Using the magnesium reaction as an example

Average reaction rate = moles Mg used reaction / time (s)

Or Average reaction rate = moles O2 used reaction / time (s)

Or Average reaction rate =moles MgO produced reaction / time (s)

Without much delay let us look at the factors that affect the rates of chemical reaction and how they affects them.

Factors affecting rate of chemical reaction

Several factors affect the rate of a reaction. It is important to know these factors so that reaction rates can be controlled. This is particularly important when it comes to industrial reactions, so that productivity can be maximized. The following are some of the factors that affect the rate of a reaction.

  • Nature of reactants: Substances have different chemical properties and therefore react differently and at different rates. For example, metals in group 1 will react faster in water than metals in group 3 because of their chemical properties
  • Concentration (or pressure in the case of gases) As the concentration of the reactants increases, so does the reaction rate. Some reaction occurs faster at a higher concentration.
  • Temperature If the temperature of the reaction increases, so does the rate of the reaction.
  • Catalyst Adding a catalyst increases the reaction rate.
  • Surface area of solid reactants Increasing the surface area of the reactants (e.g. if a solid reactant is finely broken up) will increase the reaction rate.

Collision theory

We are going to use  collision theory to explain to explain why and how this factors affects rate of chemical reaction. It should be clear now that the rate of a reaction varies depending on a number of factors. But how can we explain why reactions take place at different speeds under different conditions? Why, for example, does an increase in the surface area of the reactants also increase the rate of the reaction? One way to explain this is to use collision theory.

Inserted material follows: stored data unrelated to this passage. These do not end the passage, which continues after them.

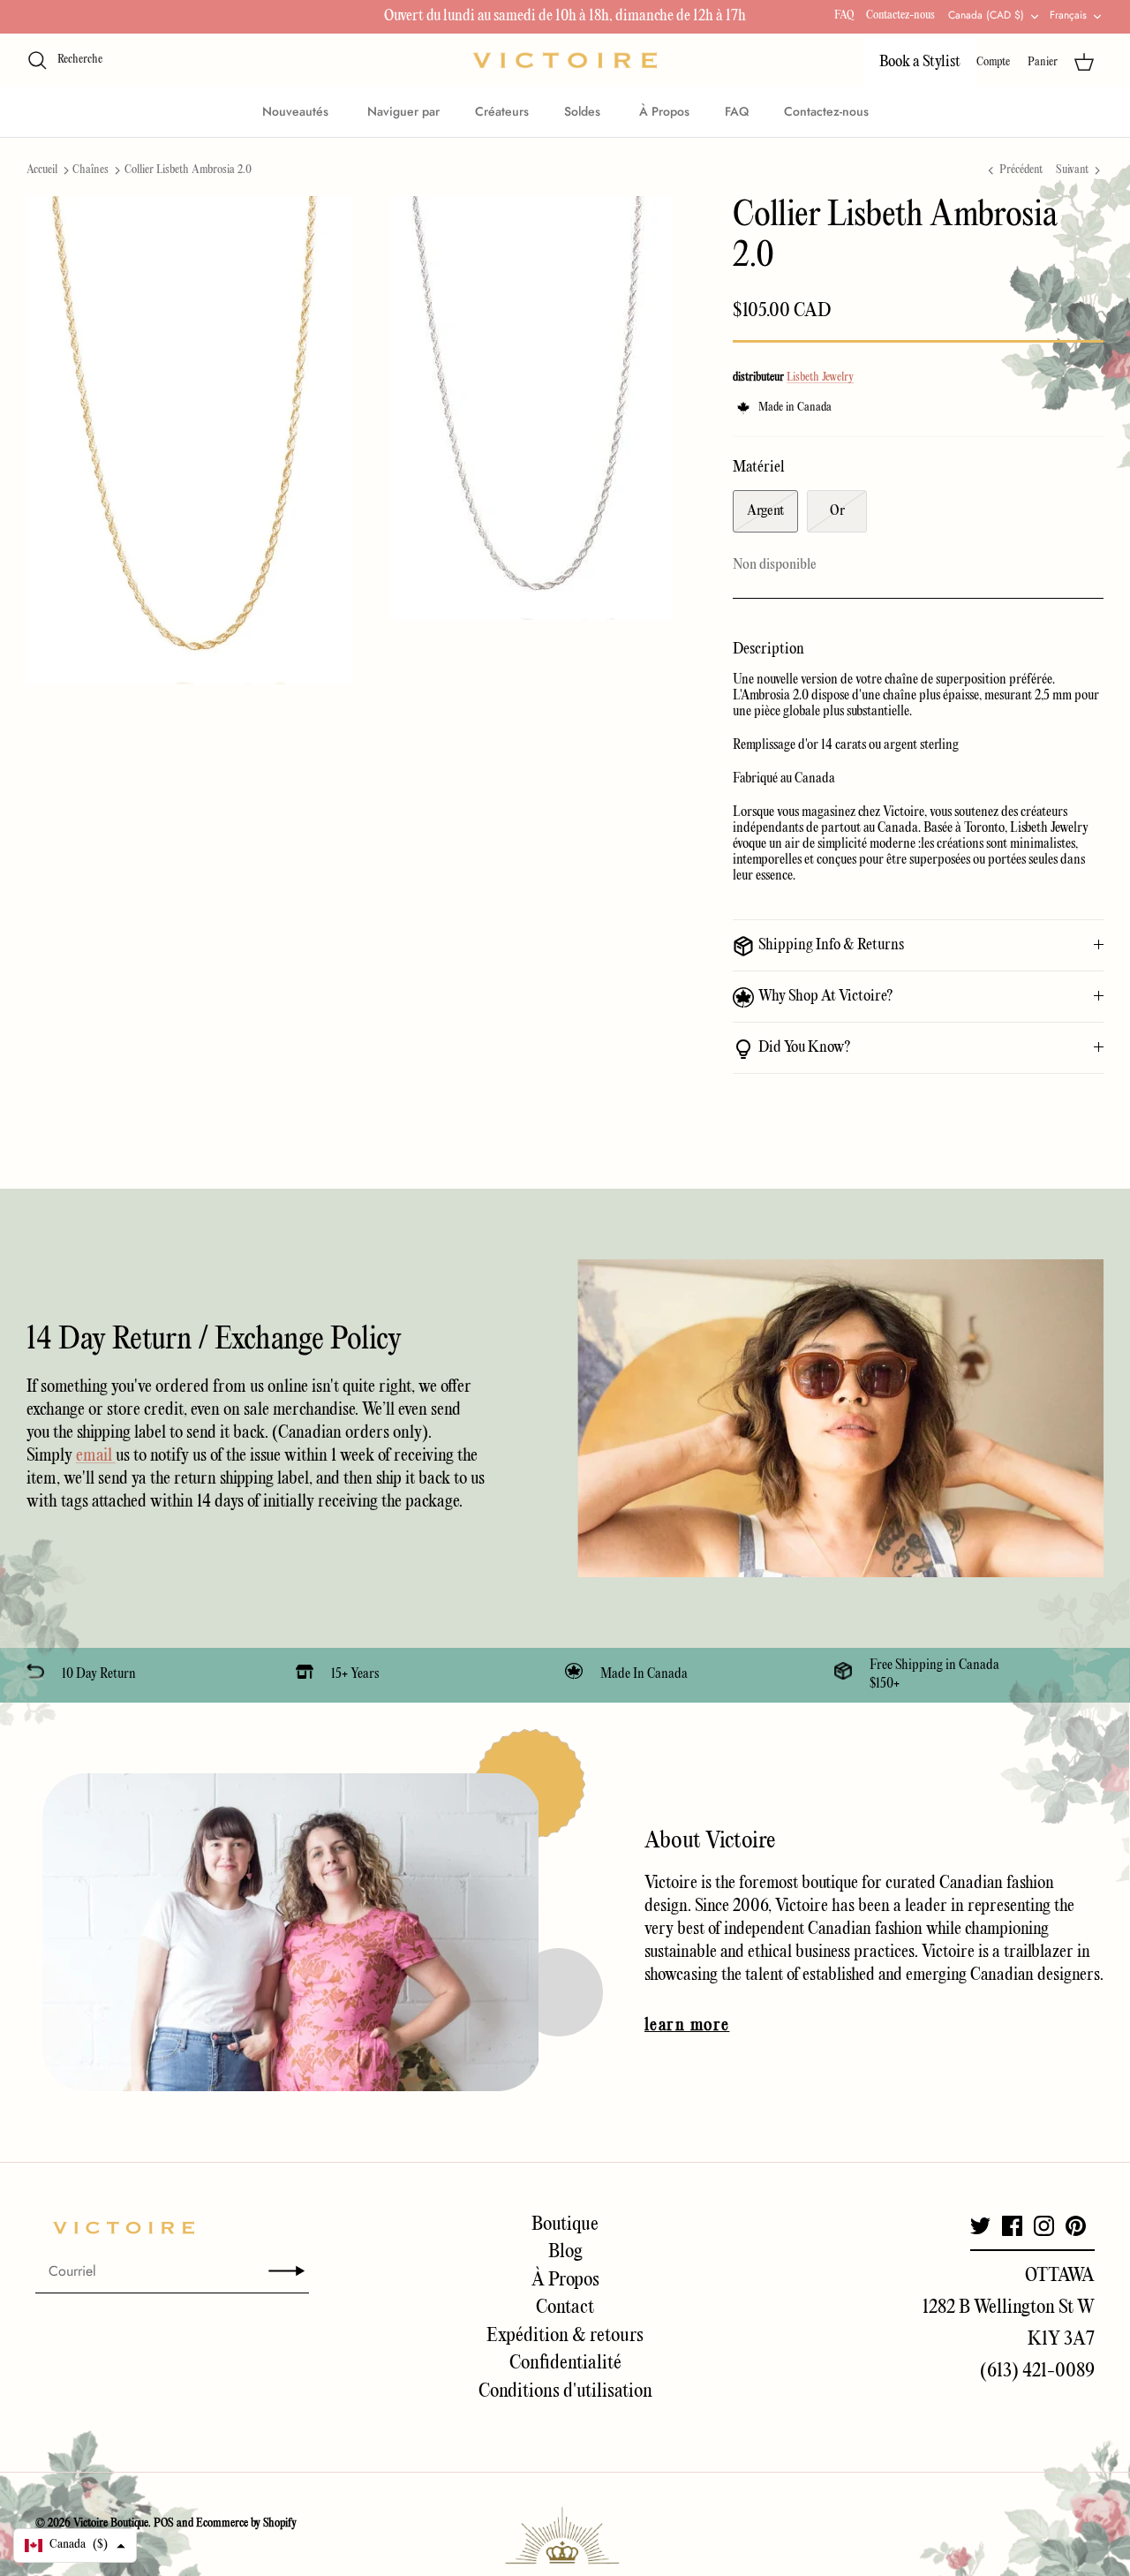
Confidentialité (565, 2363)
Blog (565, 2251)
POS (164, 2523)
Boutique (565, 2224)
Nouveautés (297, 111)
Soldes (584, 111)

According to collision theory, for a reaction to occur, there must be an effective collision between the particles that are colliding with one another. Only a fraction of all the collisions that take place actually cause a chemical change. These are called ’successful’ collisions. When there is an increase in the concentration of reactants, the chance that reactant particles will collide with each other also increases because there are more particles in that space. In other words, the collision frequency of the reactants increases. The number of successful collisions will therefore also increase, and so will the rate of the reaction. In the same way, if the surface area of the reactants increases, there is also a greater chance that successful collisions will occur.

Definition: Collision theory Collision theory is a theory that explains how chemical reactions occur and why reaction rates differ for different reactions. The theory assumes that for a reaction to occur the reactant particles must collide, but that only a certain fraction of the total collisions, the effective collisions, actually cause the reactant molecules to change into products. This is because only a small number of the molecules have enough energy and the right orientation at the moment of impact to break the existing bonds and form new bonds.

When the temperature of the reaction increases, the average kinetic energy of the reactant particles increases and they will move around much more actively. They are therefore more likely to collide with one another. Increasing the temperature also increases the number of particles whose energy will be greater than the activation energy for the reaction.